◆ **What you need to do**: The word "april" may appear in some of the lines below. State how many lines contain it, and write only that number.

◆ **Data provided**:

=======

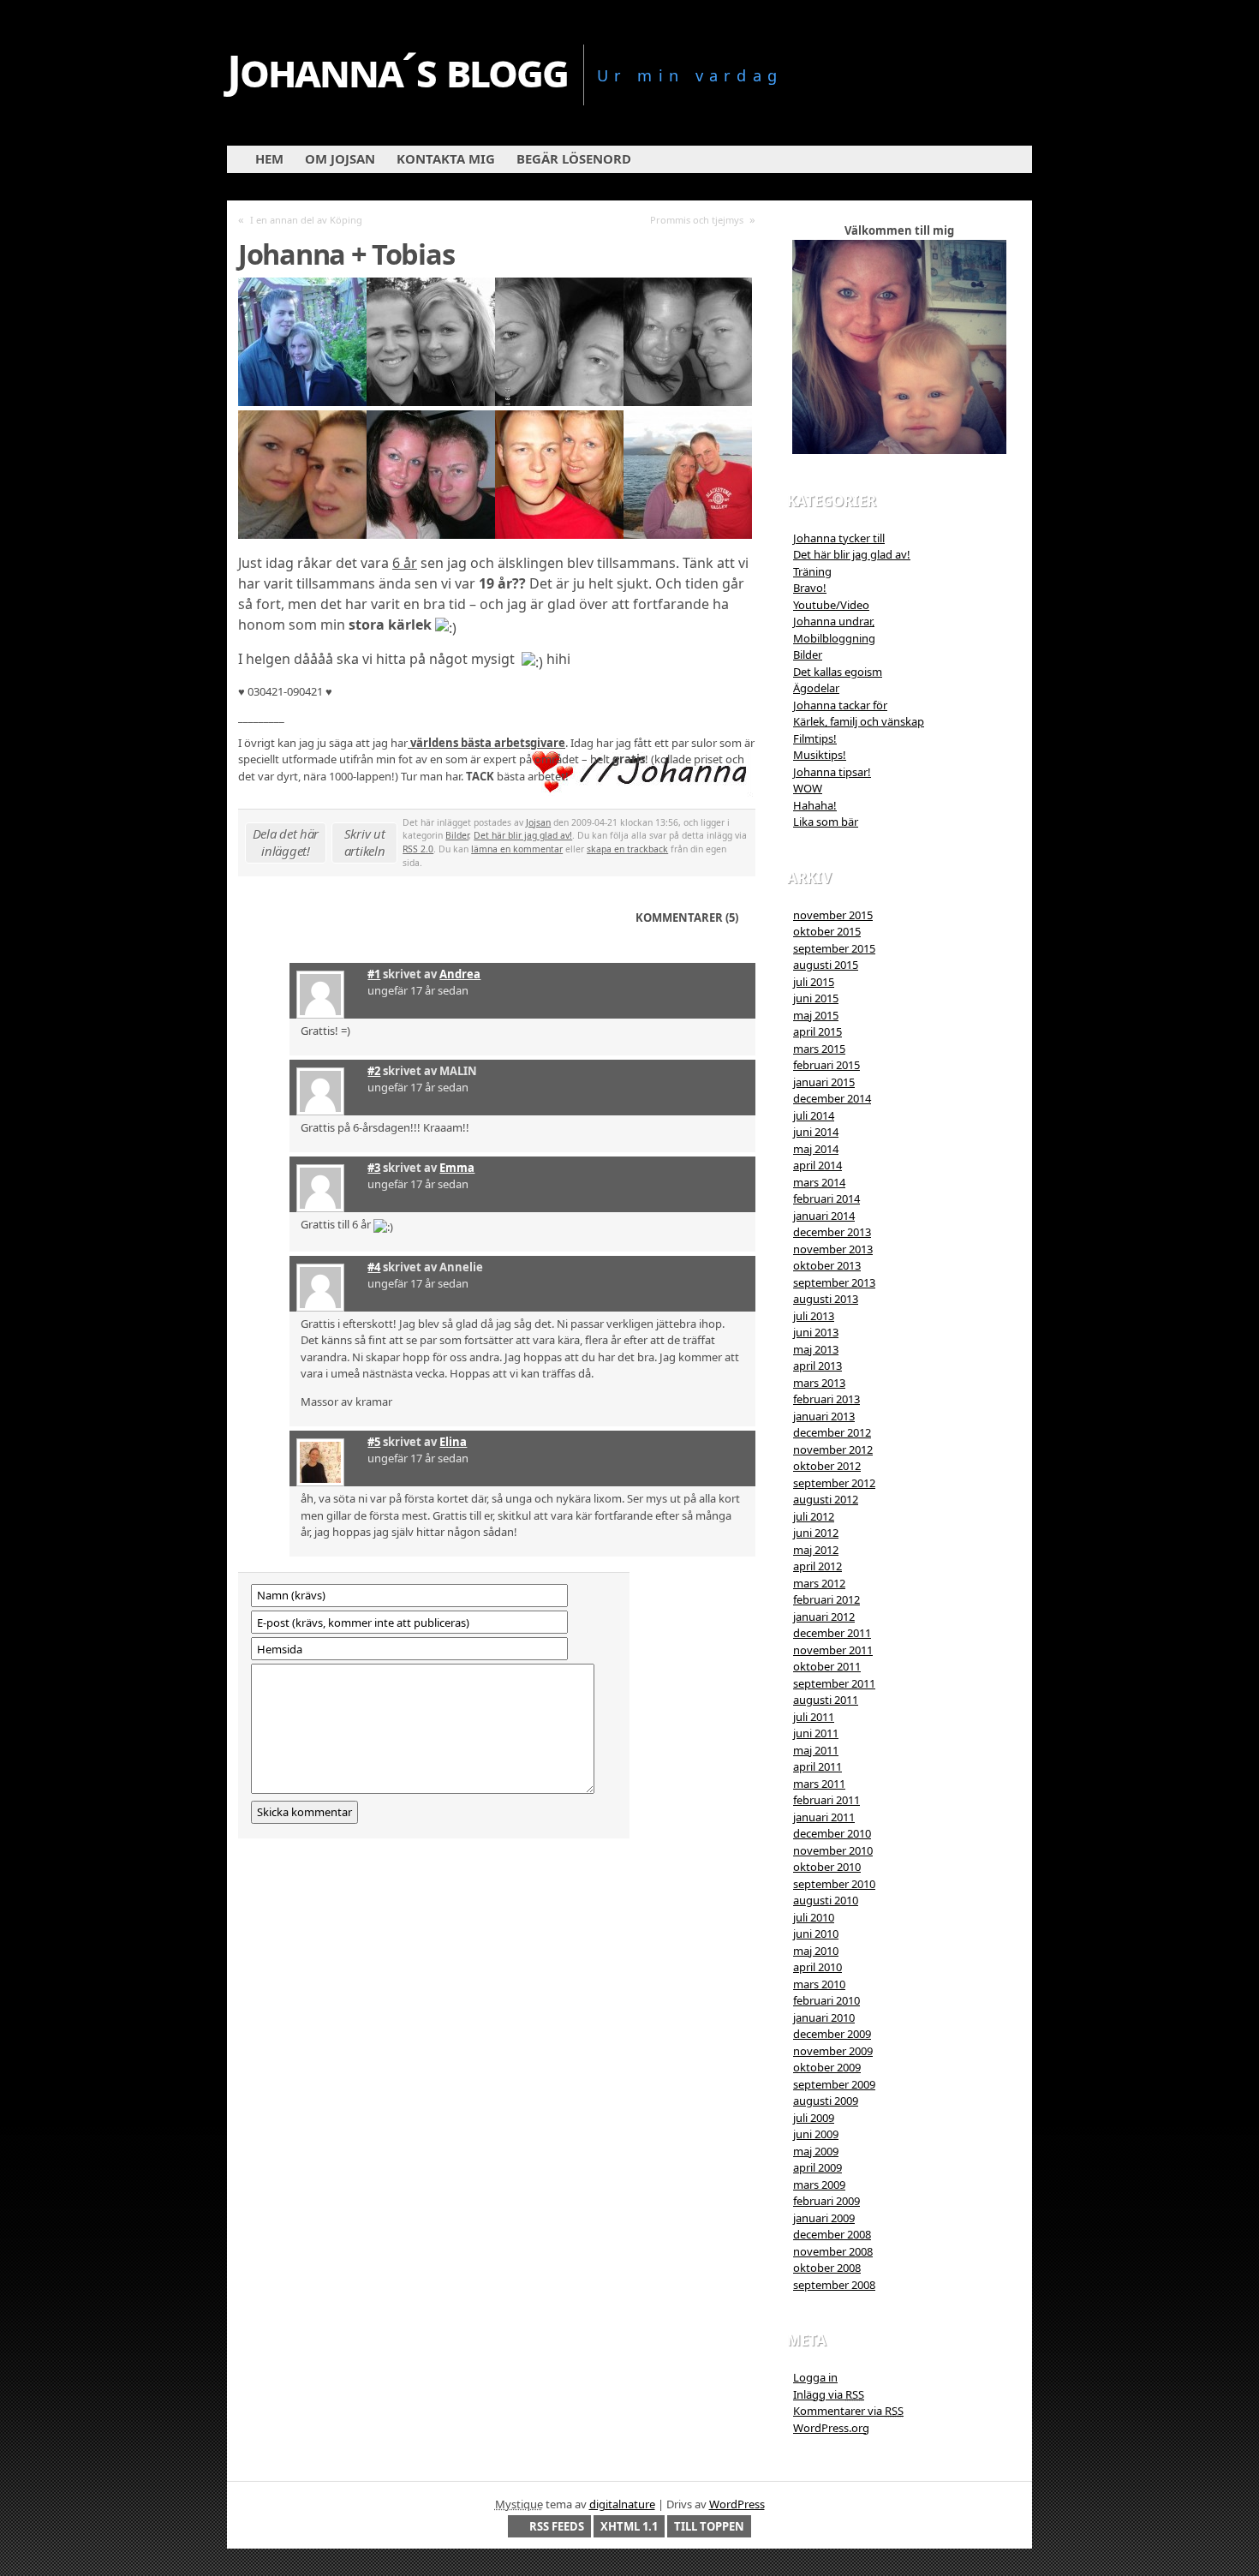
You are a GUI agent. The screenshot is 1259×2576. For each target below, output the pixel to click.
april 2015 (817, 1031)
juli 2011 (813, 1716)
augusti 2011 (825, 1699)
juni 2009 (815, 2134)
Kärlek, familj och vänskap (858, 721)
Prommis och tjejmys (696, 219)
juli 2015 (813, 981)
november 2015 (833, 915)
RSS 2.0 (418, 849)
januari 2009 (824, 2218)
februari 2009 (826, 2200)
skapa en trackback (627, 849)
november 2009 (833, 2051)
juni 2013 (815, 1332)
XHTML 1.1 (629, 2526)
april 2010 (817, 1967)
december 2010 (832, 1833)
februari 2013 (826, 1399)
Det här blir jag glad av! (523, 835)
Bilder (456, 835)
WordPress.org (831, 2428)
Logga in (815, 2377)
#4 (373, 1267)
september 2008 (834, 2284)
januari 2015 (824, 1082)
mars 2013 (819, 1382)
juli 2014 (813, 1115)
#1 (373, 974)
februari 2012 (826, 1599)
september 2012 (834, 1483)
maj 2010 (815, 1950)
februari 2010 (826, 2000)
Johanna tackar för (840, 705)
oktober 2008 (827, 2267)
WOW (807, 788)
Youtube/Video (831, 605)
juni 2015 (815, 998)
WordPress (737, 2504)
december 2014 (832, 1098)
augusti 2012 (825, 1499)
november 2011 (833, 1650)
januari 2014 (824, 1215)
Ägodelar (816, 688)
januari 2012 (824, 1616)
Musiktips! (819, 754)
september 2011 (834, 1683)
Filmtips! (815, 738)
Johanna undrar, (833, 621)
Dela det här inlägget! (286, 842)
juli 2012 (813, 1516)
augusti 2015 (825, 964)
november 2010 (833, 1850)
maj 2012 (815, 1549)
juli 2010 (813, 1917)
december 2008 (832, 2234)
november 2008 (833, 2251)
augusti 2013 (825, 1298)
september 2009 (834, 2084)
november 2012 (833, 1449)
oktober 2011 (827, 1666)
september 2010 (834, 1884)
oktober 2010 (827, 1866)
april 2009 (817, 2167)
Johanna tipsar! (832, 772)
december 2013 (832, 1232)
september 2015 (834, 948)
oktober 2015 (827, 931)
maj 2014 (815, 1149)
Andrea (459, 974)
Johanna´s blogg (397, 69)
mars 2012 (819, 1583)
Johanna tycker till (839, 538)
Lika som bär (825, 821)
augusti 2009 (825, 2100)
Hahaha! (815, 805)
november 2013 (833, 1249)
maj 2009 (815, 2151)
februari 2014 (826, 1198)
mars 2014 (819, 1182)
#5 (373, 1441)
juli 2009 (813, 2117)
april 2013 (817, 1365)
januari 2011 (824, 1817)
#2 (373, 1071)
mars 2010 (819, 1984)
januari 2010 (824, 2017)
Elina (453, 1441)
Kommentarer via (848, 2410)
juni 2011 (815, 1733)
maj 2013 (815, 1349)
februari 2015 (826, 1065)
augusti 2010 (825, 1900)
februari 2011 (826, 1800)
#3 (373, 1167)
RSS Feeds (556, 2526)
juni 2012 (815, 1532)
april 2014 (817, 1165)
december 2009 (832, 2033)
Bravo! (809, 587)
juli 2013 (813, 1316)
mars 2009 (819, 2184)
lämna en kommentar (517, 849)
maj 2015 (815, 1015)
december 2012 (832, 1432)
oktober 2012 (827, 1465)
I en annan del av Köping (306, 219)
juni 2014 (815, 1131)
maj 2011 (815, 1750)
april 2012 (817, 1566)
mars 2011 (819, 1783)
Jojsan (538, 822)
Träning (812, 571)
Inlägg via (828, 2394)
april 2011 (817, 1766)
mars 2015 (819, 1048)
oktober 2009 (827, 2067)
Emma (456, 1167)
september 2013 (834, 1282)
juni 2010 (815, 1933)
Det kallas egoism (837, 671)
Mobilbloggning (834, 638)
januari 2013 (824, 1416)
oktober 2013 (827, 1265)
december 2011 (832, 1633)
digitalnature (622, 2504)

=======

◆ **Answer below**: 7